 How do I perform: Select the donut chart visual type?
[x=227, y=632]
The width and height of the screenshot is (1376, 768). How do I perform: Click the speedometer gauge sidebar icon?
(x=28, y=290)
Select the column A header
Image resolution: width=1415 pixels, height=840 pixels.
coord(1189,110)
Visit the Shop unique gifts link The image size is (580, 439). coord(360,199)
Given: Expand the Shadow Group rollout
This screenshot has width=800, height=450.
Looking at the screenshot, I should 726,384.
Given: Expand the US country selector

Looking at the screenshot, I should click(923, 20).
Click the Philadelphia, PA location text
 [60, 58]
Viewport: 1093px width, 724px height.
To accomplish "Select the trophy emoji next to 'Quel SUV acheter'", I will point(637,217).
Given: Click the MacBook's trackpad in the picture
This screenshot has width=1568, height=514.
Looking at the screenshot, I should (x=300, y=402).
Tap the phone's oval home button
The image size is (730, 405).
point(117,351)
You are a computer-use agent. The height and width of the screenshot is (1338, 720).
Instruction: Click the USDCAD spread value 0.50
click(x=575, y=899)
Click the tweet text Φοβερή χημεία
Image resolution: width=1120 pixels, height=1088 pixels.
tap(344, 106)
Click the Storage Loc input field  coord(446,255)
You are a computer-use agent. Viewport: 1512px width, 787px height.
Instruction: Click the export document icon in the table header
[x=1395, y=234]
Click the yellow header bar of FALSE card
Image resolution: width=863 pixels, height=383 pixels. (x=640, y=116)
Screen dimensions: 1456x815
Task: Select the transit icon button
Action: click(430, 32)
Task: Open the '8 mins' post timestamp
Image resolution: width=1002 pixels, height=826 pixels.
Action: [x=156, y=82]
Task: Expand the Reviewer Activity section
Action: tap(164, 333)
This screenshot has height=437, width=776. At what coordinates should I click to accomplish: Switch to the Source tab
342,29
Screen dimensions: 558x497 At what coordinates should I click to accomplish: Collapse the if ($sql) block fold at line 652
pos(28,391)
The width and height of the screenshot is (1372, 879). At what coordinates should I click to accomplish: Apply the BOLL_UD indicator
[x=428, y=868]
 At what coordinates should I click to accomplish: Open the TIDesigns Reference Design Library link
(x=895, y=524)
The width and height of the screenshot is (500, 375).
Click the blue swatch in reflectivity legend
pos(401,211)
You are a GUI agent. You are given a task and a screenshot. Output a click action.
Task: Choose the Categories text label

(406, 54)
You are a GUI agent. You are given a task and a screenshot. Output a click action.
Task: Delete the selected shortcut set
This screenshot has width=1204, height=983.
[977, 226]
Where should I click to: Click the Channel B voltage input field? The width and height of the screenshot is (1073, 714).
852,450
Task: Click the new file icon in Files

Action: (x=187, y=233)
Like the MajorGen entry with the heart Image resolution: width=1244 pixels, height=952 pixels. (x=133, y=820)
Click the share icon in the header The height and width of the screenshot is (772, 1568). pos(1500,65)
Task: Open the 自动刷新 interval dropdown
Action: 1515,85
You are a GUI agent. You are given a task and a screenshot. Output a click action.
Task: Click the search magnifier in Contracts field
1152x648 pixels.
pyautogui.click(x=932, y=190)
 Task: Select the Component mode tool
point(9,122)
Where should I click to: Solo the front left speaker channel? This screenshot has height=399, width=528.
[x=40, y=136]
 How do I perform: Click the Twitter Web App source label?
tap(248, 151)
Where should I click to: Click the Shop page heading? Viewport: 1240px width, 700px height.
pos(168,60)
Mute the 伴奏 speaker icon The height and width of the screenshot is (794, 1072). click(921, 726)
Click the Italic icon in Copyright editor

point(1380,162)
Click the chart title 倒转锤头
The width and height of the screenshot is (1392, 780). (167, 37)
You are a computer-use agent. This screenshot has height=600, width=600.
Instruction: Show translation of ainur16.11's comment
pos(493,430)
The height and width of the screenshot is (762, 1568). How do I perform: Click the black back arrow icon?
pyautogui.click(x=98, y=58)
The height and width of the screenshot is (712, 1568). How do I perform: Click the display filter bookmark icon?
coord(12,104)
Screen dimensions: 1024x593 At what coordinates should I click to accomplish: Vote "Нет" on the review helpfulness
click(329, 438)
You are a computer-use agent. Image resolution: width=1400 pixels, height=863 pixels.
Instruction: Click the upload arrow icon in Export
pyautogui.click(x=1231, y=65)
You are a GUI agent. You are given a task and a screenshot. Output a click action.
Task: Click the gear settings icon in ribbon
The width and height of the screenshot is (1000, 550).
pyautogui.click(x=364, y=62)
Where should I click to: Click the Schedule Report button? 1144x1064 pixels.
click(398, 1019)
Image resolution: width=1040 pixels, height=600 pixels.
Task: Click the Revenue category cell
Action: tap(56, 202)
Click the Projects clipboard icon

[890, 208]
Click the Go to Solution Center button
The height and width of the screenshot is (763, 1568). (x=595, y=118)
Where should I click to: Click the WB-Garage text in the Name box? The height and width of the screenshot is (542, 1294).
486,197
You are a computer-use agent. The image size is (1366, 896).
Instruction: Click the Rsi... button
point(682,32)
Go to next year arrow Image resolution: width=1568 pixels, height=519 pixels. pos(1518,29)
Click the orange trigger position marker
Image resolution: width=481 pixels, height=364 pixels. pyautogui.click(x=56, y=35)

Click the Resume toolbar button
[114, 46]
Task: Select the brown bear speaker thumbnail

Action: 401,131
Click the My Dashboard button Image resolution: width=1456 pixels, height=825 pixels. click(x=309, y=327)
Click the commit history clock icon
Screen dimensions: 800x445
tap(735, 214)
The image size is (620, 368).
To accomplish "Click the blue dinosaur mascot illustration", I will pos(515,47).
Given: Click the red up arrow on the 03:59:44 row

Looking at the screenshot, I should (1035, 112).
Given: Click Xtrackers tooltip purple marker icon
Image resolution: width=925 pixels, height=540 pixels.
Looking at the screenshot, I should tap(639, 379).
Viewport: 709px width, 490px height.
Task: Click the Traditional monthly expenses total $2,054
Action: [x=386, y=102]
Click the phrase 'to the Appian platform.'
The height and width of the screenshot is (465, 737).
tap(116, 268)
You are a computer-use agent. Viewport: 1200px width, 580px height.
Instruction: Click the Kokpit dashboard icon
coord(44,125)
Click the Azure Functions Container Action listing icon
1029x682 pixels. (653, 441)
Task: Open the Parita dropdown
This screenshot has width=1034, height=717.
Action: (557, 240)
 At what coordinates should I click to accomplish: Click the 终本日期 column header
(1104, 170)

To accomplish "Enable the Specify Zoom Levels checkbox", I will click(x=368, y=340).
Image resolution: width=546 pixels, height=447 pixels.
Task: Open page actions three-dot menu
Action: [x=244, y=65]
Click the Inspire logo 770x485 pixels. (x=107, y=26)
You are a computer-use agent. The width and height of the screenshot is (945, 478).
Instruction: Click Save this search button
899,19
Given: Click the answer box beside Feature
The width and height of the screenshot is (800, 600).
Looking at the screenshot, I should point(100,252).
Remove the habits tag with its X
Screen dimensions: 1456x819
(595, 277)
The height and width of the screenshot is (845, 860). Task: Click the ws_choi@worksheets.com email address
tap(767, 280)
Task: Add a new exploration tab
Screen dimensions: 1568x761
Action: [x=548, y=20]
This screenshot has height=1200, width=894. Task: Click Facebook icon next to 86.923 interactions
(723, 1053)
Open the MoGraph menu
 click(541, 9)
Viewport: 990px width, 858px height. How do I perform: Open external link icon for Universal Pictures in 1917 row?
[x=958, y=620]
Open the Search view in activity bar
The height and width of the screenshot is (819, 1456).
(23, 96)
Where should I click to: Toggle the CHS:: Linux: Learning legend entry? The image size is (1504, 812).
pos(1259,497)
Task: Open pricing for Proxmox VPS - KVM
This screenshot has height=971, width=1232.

● **Required task**
Repeat everything in the records from the line containing "Click the Resume toolbar button" down to the line containing "(1104, 170)", both of those lines included.

● **Completed exercise**
Click the Resume toolbar button
[114, 46]
Task: Select the brown bear speaker thumbnail

Action: 401,131
Click the My Dashboard button Image resolution: width=1456 pixels, height=825 pixels. click(x=309, y=327)
Click the commit history clock icon
Screen dimensions: 800x445
tap(735, 214)
The image size is (620, 368).
To accomplish "Click the blue dinosaur mascot illustration", I will pos(515,47).
Given: Click the red up arrow on the 03:59:44 row

Looking at the screenshot, I should (1035, 112).
Given: Click Xtrackers tooltip purple marker icon
Image resolution: width=925 pixels, height=540 pixels.
Looking at the screenshot, I should tap(639, 379).
Viewport: 709px width, 490px height.
Task: Click the Traditional monthly expenses total $2,054
Action: [x=386, y=102]
Click the phrase 'to the Appian platform.'
The height and width of the screenshot is (465, 737).
tap(116, 268)
You are a computer-use agent. Viewport: 1200px width, 580px height.
Instruction: Click the Kokpit dashboard icon
coord(44,125)
Click the Azure Functions Container Action listing icon
1029x682 pixels. (653, 441)
Task: Open the Parita dropdown
This screenshot has width=1034, height=717.
Action: (557, 240)
 At what coordinates should I click to accomplish: Click the 终本日期 column header
(1104, 170)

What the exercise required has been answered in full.